Because sqrt and inverse (by exponentiation) use very similar addition chains, some interesting functions are possible. x^((p - 3)/4) is the reciprocal square root 1/sqrt(x) (for quadratic residue x, else -1/sqrt(-x)), and already appears in the calculation of _fe_inverse.
The reciprocal root (RR) is in a way more useful than the sqrt itself, as we can calculate both the square root (x.RR) and the inverse (x.RR^4) from it very cheaply.

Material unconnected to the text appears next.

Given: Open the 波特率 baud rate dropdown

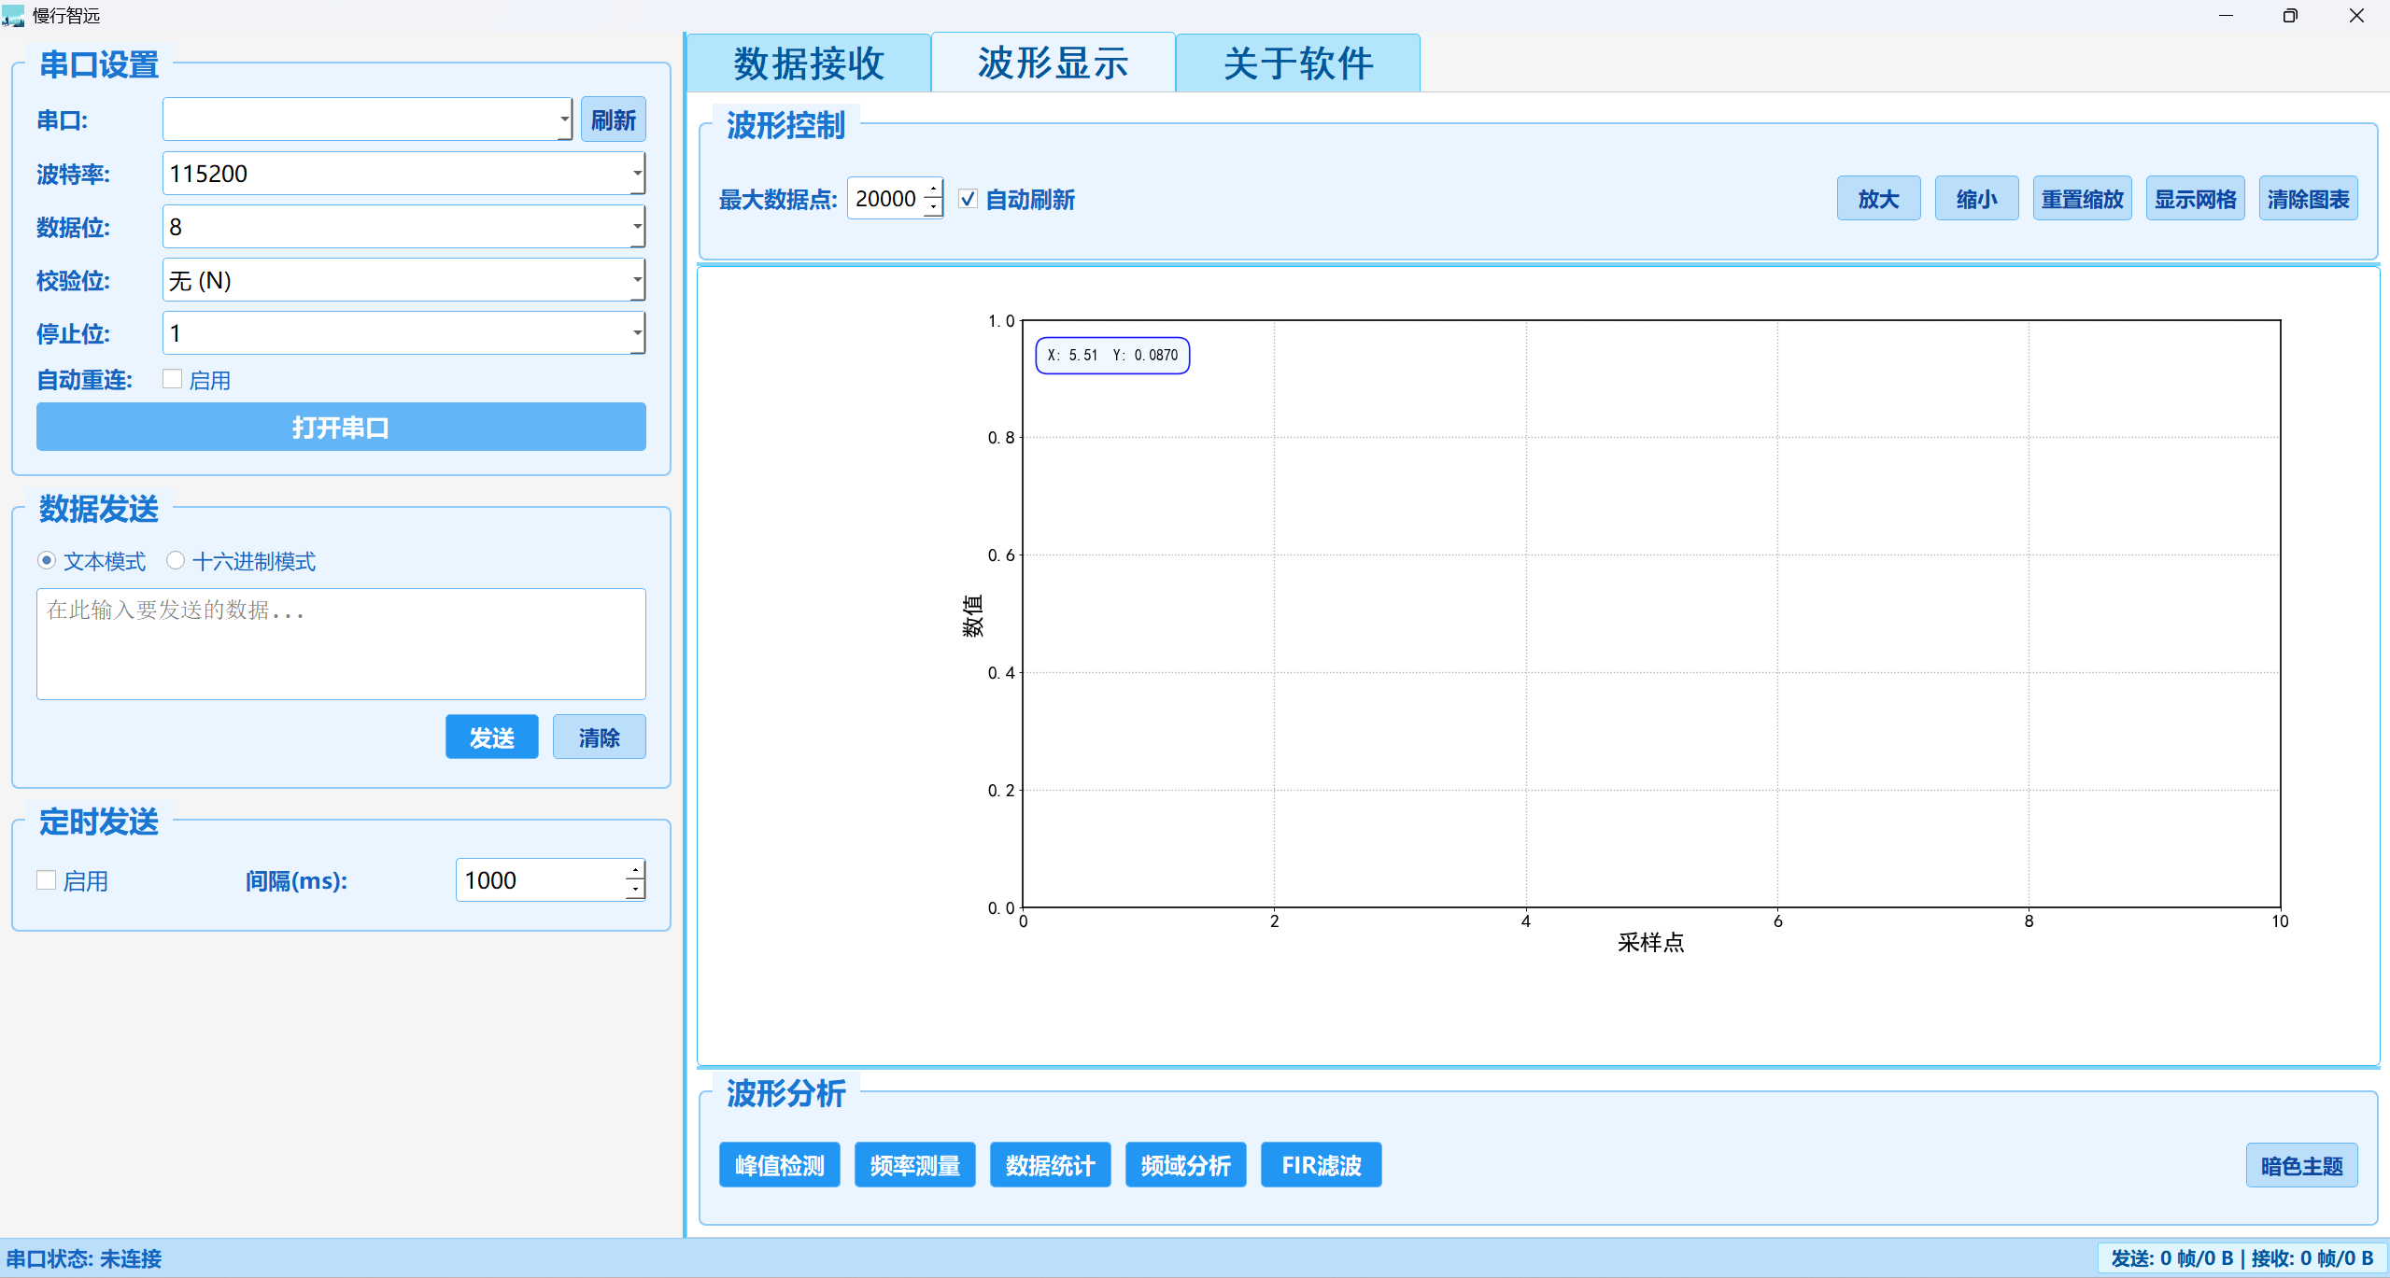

Furthermore we can calculate RR(x) and 1/y for completely independent inputs x, y - with a single exponentiation, via RR(x.y^4). (Note that the current implementation does not try to handle x or y being 0).
Some representative benchmark results (bench_internal): field_inverse: min 4.74us / avg 4.77us / max 4.85us field_sqrt_var: min 4.67us / avg 4.72us / max 4.86us field_rsqrt_var: min 4.71us / avg 4.75us / max 4.84us field_par_rsqrt_inv_var: min 4.90us / avg 4.93us / max 5.13us
I think this can be applied to #262 to recover the output y coordinate. The trick there is to take a compressed input (i.e. x-only) X0, calculate K (== Y0^2) via the curve equation and then take the point (K.X0, K^2) as the “decompressed” point on an isomorphic curve (where the “u” value for the isom. is implicitly sqrt(K) == Y0). So we avoid a sqrt upfront. However at the end we calculate an inverse (using _fe_inv) already, so we can at that point calculate the actual RR(K) and 1/Z in parallel. Then we have sqrt(K) which is Y0 and we can choose which root based on the sign bit from the compressed input as usual. With sqrt(K) and 1/Z we can fully recover the output y.
I’ll try to find some time to re-do that pull request against the latest ECDH code.